__Work instructions__: Reproduce the following records line for line, without changing anything.

__Material provided__:
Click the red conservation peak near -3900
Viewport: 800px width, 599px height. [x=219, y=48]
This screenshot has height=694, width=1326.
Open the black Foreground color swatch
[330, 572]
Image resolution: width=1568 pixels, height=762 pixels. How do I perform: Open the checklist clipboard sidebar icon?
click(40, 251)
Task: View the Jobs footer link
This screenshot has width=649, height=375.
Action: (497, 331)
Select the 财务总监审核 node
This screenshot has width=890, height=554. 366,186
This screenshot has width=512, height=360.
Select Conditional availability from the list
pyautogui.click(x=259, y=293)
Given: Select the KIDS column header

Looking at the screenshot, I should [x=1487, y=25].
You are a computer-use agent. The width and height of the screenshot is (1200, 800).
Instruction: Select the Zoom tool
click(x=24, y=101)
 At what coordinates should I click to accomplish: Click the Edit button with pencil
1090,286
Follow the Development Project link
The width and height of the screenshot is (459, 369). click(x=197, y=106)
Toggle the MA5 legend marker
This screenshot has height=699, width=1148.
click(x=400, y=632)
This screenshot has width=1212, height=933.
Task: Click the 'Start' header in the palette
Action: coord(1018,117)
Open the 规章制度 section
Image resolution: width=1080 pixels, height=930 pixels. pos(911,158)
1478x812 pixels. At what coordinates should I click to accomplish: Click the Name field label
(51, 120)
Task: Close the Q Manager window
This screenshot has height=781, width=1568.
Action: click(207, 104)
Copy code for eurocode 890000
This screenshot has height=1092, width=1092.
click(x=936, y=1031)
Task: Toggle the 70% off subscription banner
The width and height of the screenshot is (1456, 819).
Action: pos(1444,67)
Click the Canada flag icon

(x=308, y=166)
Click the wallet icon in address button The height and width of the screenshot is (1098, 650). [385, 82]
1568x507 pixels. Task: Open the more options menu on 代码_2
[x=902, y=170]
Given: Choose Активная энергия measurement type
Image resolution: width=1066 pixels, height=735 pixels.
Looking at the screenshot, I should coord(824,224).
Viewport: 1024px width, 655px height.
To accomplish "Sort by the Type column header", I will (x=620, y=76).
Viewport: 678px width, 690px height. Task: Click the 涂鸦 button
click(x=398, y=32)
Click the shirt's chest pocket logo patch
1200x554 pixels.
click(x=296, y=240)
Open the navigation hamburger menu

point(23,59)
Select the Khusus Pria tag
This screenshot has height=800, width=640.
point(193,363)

__Written answer__:
Click the red conservation peak near -3900
Viewport: 800px width, 599px height. [x=219, y=48]
This screenshot has height=694, width=1326.
Open the black Foreground color swatch
[330, 572]
Image resolution: width=1568 pixels, height=762 pixels. How do I perform: Open the checklist clipboard sidebar icon?
click(40, 251)
Task: View the Jobs footer link
This screenshot has width=649, height=375.
Action: (497, 331)
Select the 财务总监审核 node
This screenshot has width=890, height=554. 366,186
This screenshot has width=512, height=360.
Select Conditional availability from the list
pyautogui.click(x=259, y=293)
Given: Select the KIDS column header

Looking at the screenshot, I should [x=1487, y=25].
You are a computer-use agent. The width and height of the screenshot is (1200, 800).
Instruction: Select the Zoom tool
click(x=24, y=101)
 At what coordinates should I click to accomplish: Click the Edit button with pencil
1090,286
Follow the Development Project link
The width and height of the screenshot is (459, 369). click(x=197, y=106)
Toggle the MA5 legend marker
This screenshot has height=699, width=1148.
click(x=400, y=632)
This screenshot has width=1212, height=933.
Task: Click the 'Start' header in the palette
Action: coord(1018,117)
Open the 规章制度 section
Image resolution: width=1080 pixels, height=930 pixels. pos(911,158)
1478x812 pixels. At what coordinates should I click to accomplish: Click the Name field label
(51, 120)
Task: Close the Q Manager window
This screenshot has height=781, width=1568.
Action: click(207, 104)
Copy code for eurocode 890000
This screenshot has height=1092, width=1092.
click(x=936, y=1031)
Task: Toggle the 70% off subscription banner
The width and height of the screenshot is (1456, 819).
Action: pos(1444,67)
Click the Canada flag icon

(x=308, y=166)
Click the wallet icon in address button The height and width of the screenshot is (1098, 650). [385, 82]
1568x507 pixels. Task: Open the more options menu on 代码_2
[x=902, y=170]
Given: Choose Активная энергия measurement type
Image resolution: width=1066 pixels, height=735 pixels.
Looking at the screenshot, I should coord(824,224).
Viewport: 1024px width, 655px height.
To accomplish "Sort by the Type column header", I will (x=620, y=76).
Viewport: 678px width, 690px height. Task: Click the 涂鸦 button
click(x=398, y=32)
Click the shirt's chest pocket logo patch
1200x554 pixels.
click(x=296, y=240)
Open the navigation hamburger menu

point(23,59)
Select the Khusus Pria tag
This screenshot has height=800, width=640.
point(193,363)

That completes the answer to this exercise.